*** Opening of AVAILABLE DATA ***
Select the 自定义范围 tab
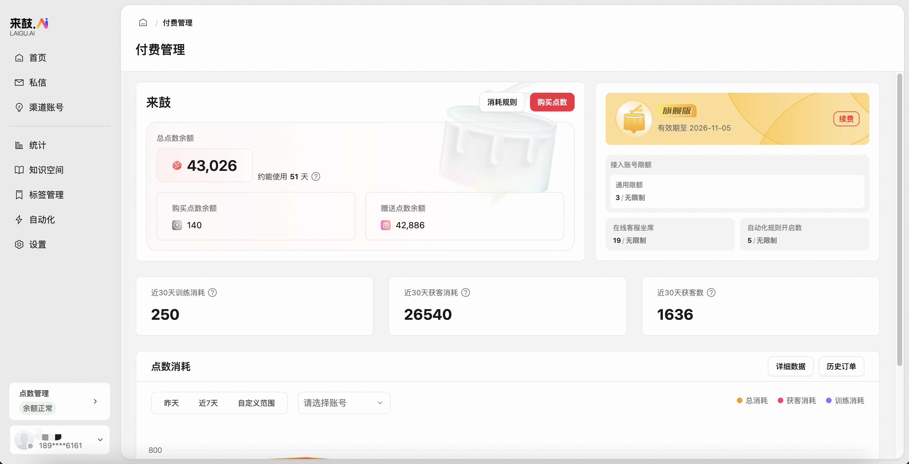909x464 pixels. 256,403
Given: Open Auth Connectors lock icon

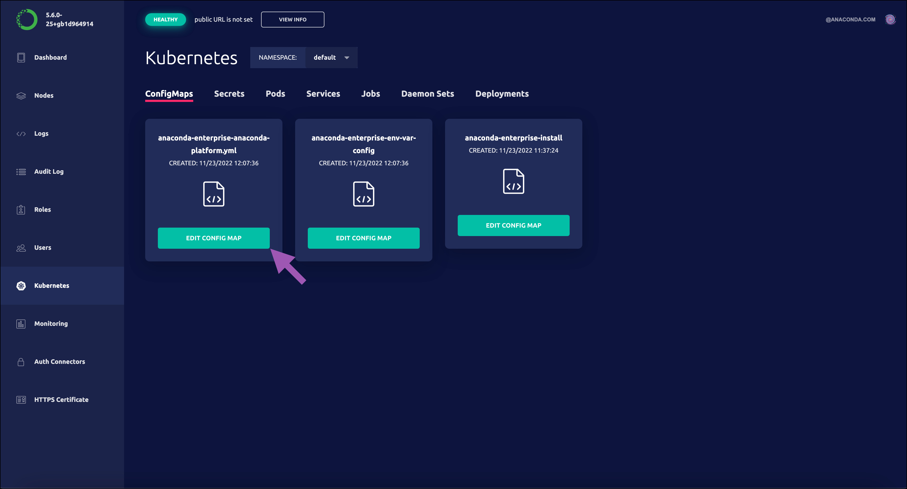Looking at the screenshot, I should click(x=21, y=362).
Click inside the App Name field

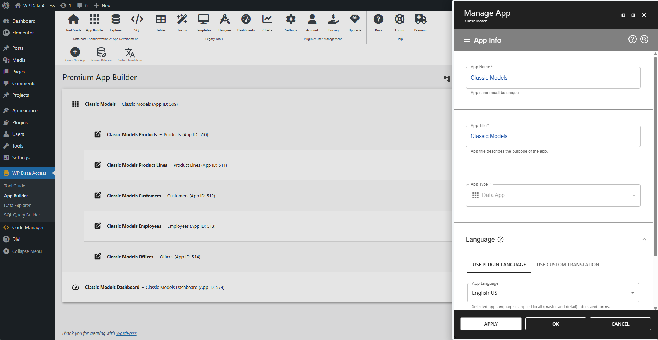(x=552, y=78)
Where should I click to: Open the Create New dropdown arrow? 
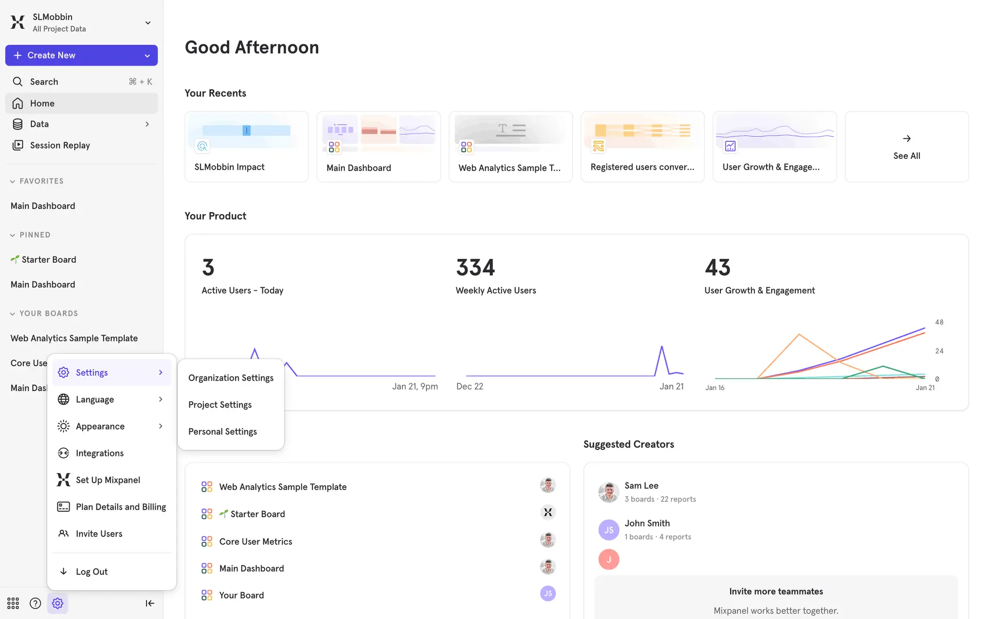coord(147,56)
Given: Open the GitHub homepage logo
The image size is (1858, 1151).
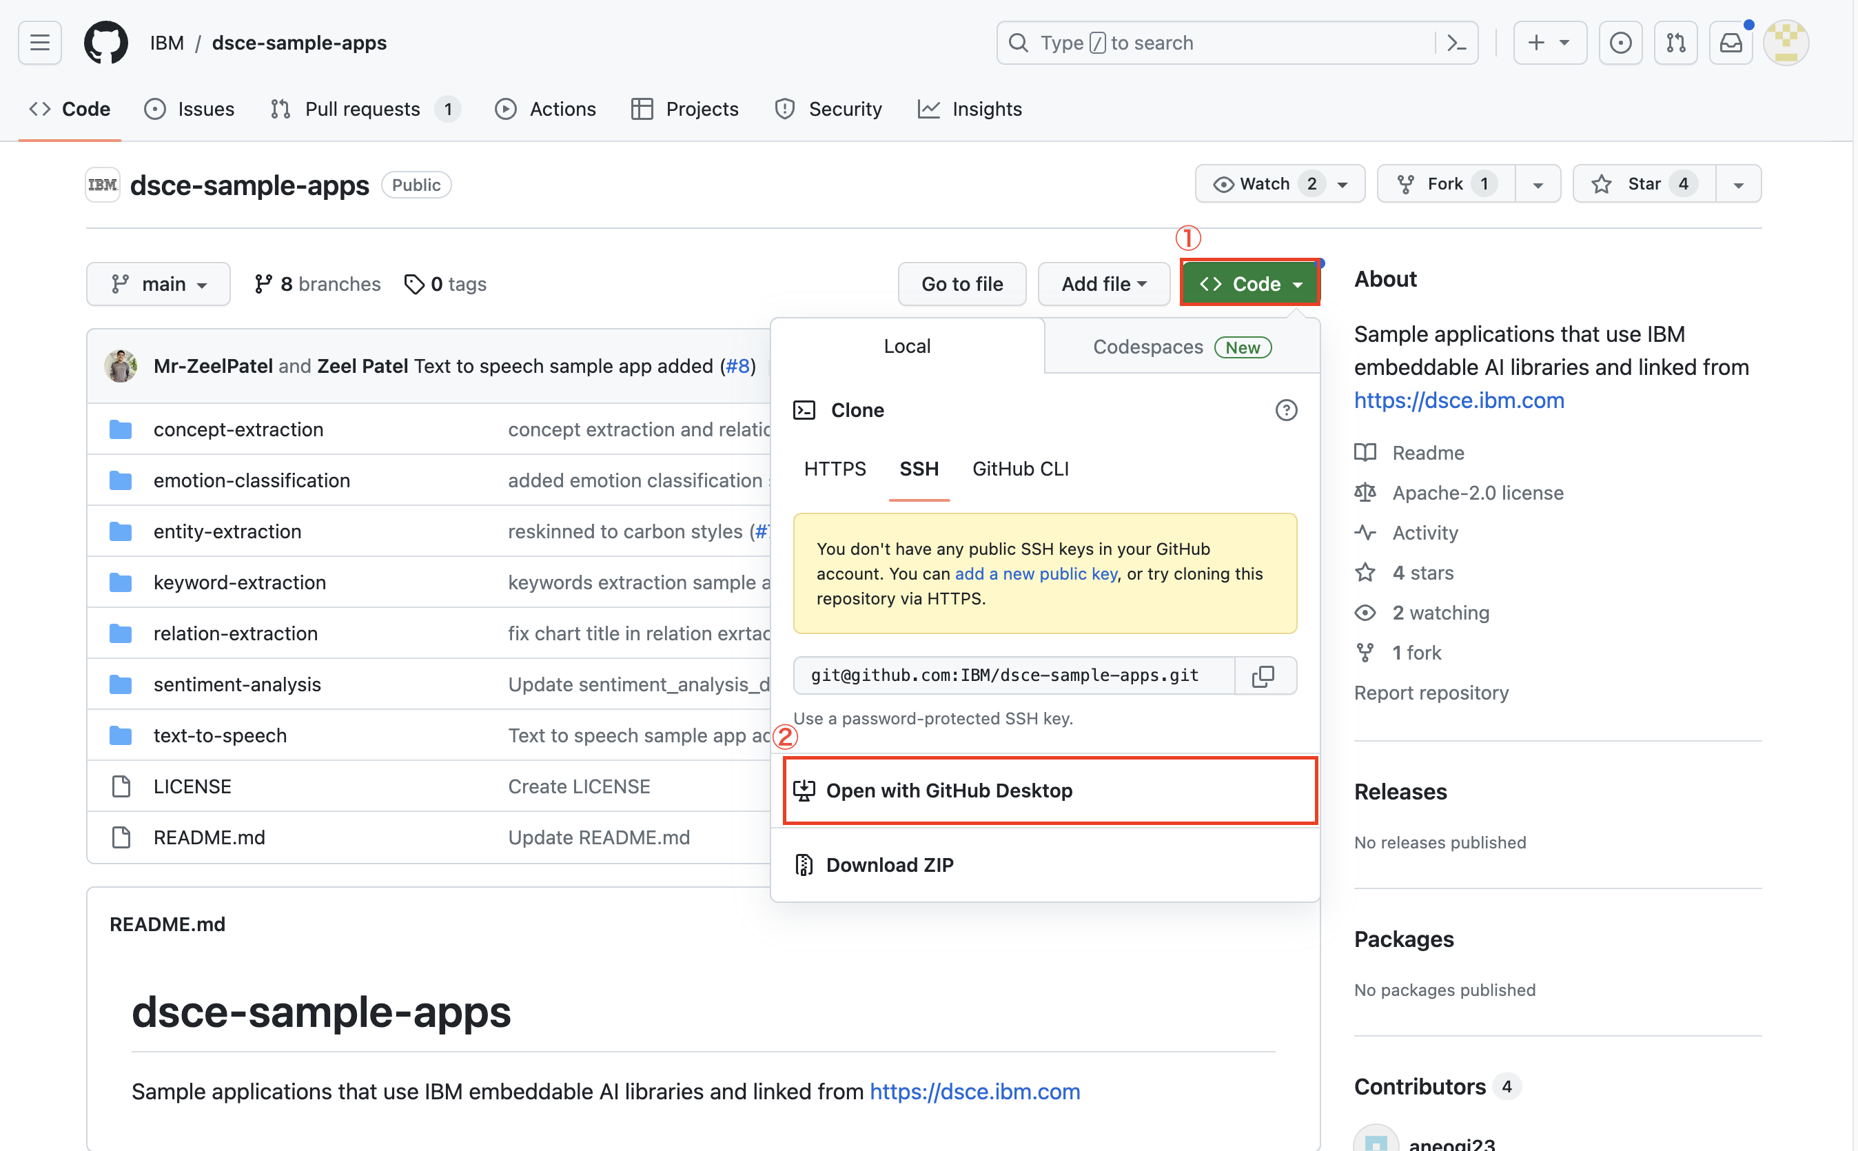Looking at the screenshot, I should [x=106, y=43].
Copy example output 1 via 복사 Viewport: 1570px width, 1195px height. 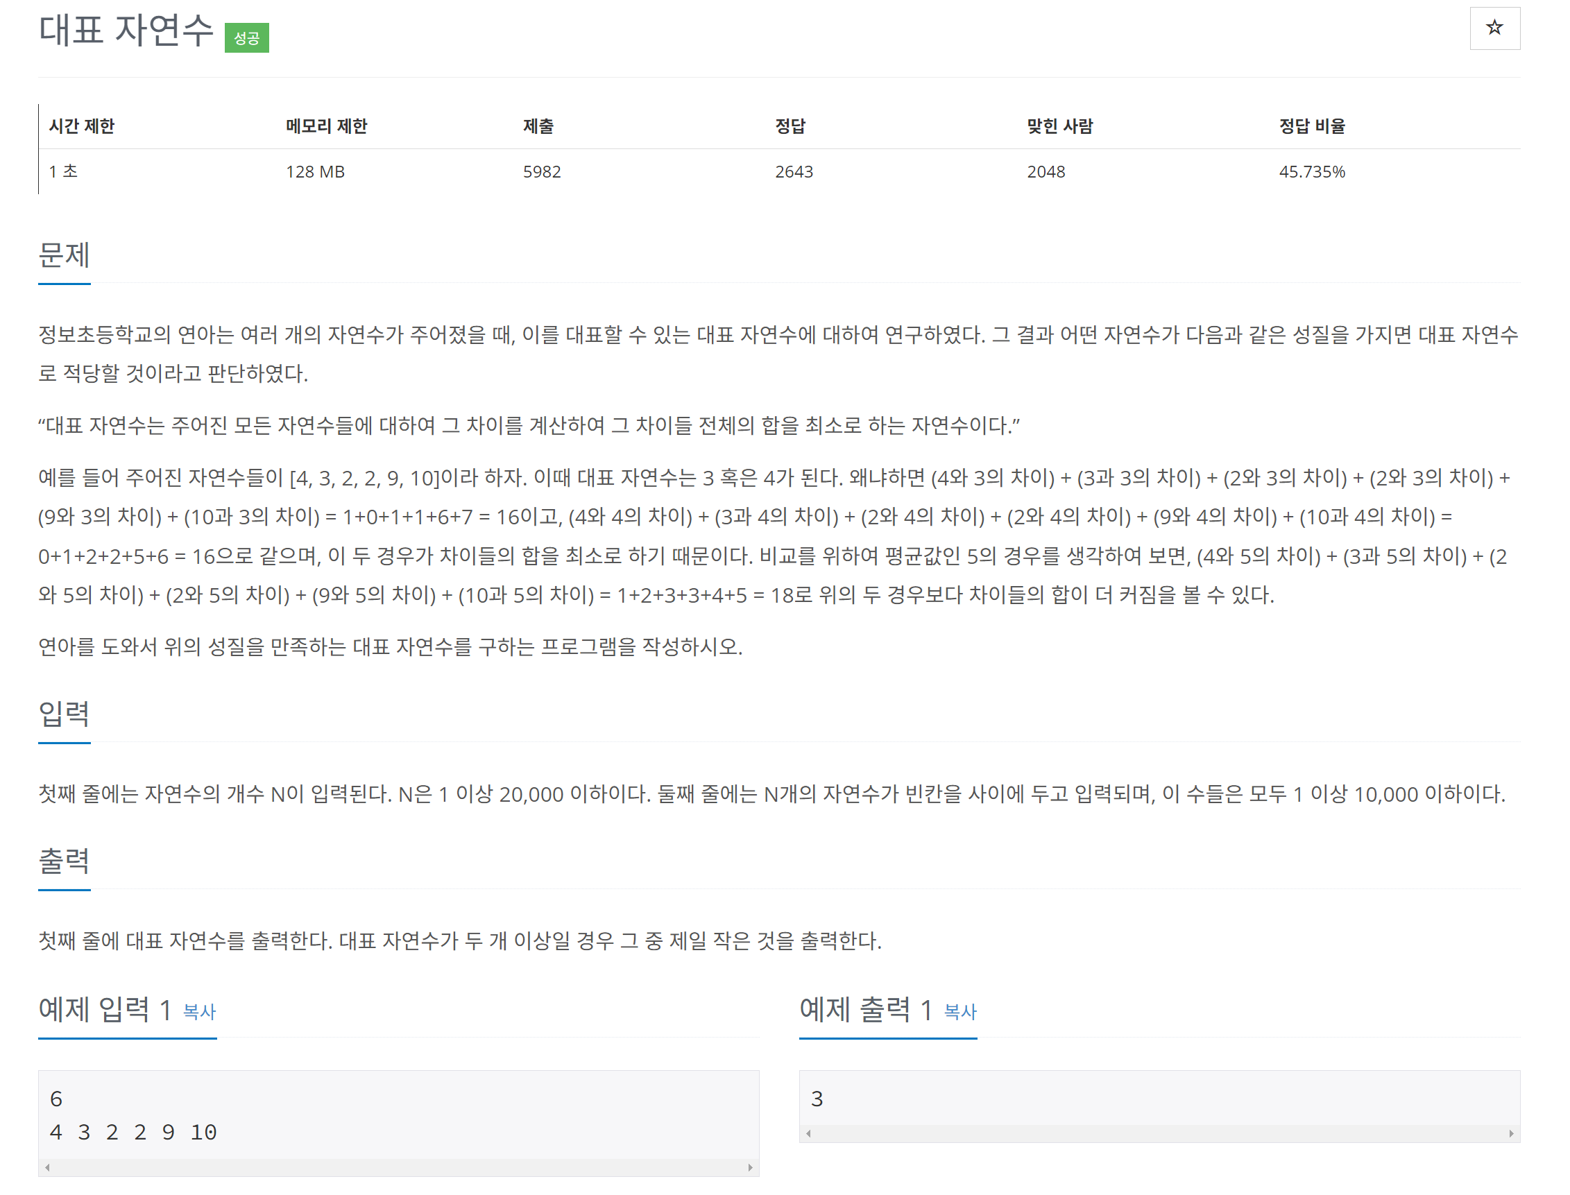(960, 1011)
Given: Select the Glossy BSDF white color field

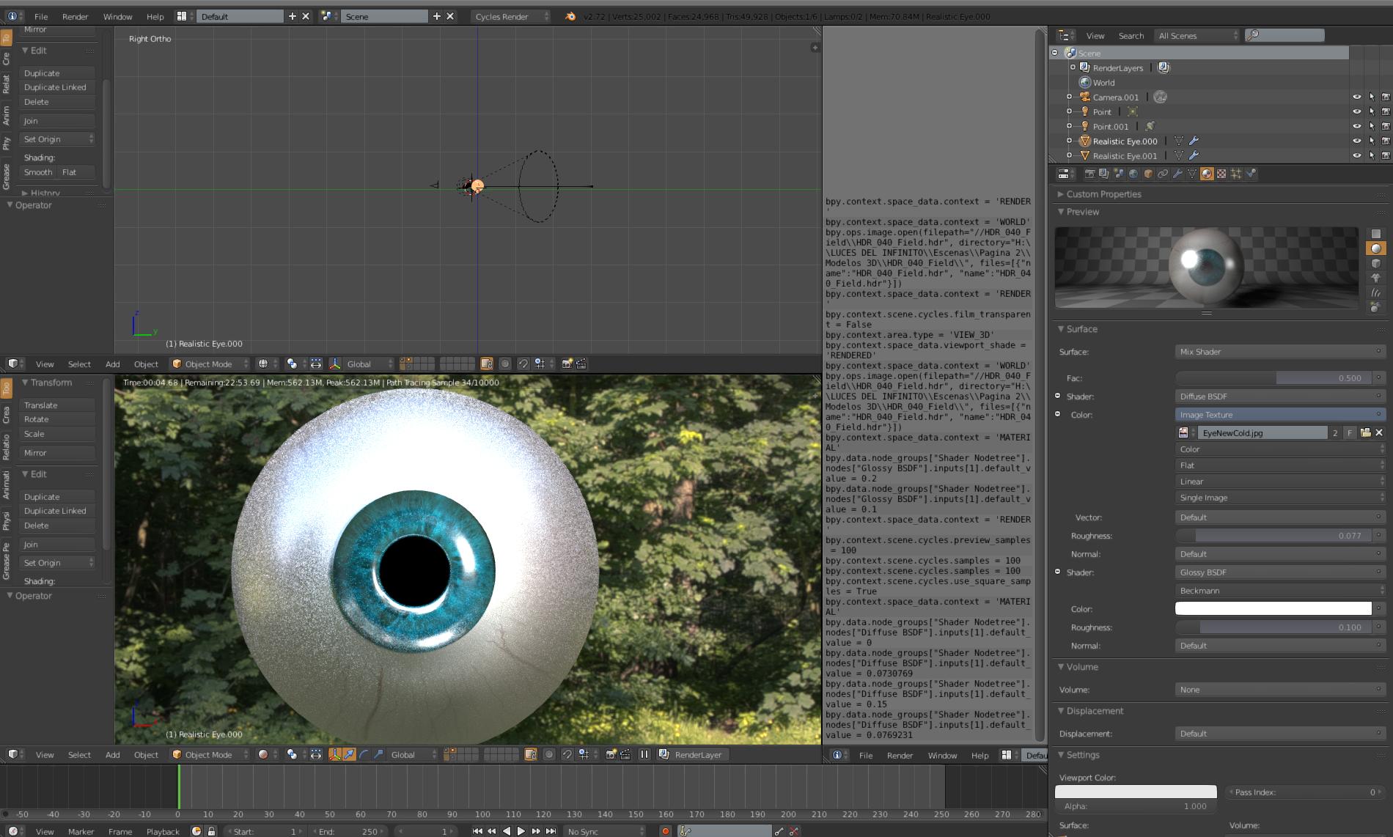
*** Close of AVAILABLE DATA ***
◆ **TASK DIRECTIONS**
Starting at the first line of the records and stopping after the line with "Given: Open the GitHub homepage logo", copy each line exactly; pictures stay out.

◆ **ANSWER TO THIS TASK**
Select the 自定义范围 tab
909x464 pixels. 256,403
Given: Open Auth Connectors lock icon

Looking at the screenshot, I should click(x=21, y=362).
Click inside the App Name field

(x=552, y=78)
Where should I click to: Open the Create New dropdown arrow? 
coord(147,56)
Given: Open the GitHub homepage logo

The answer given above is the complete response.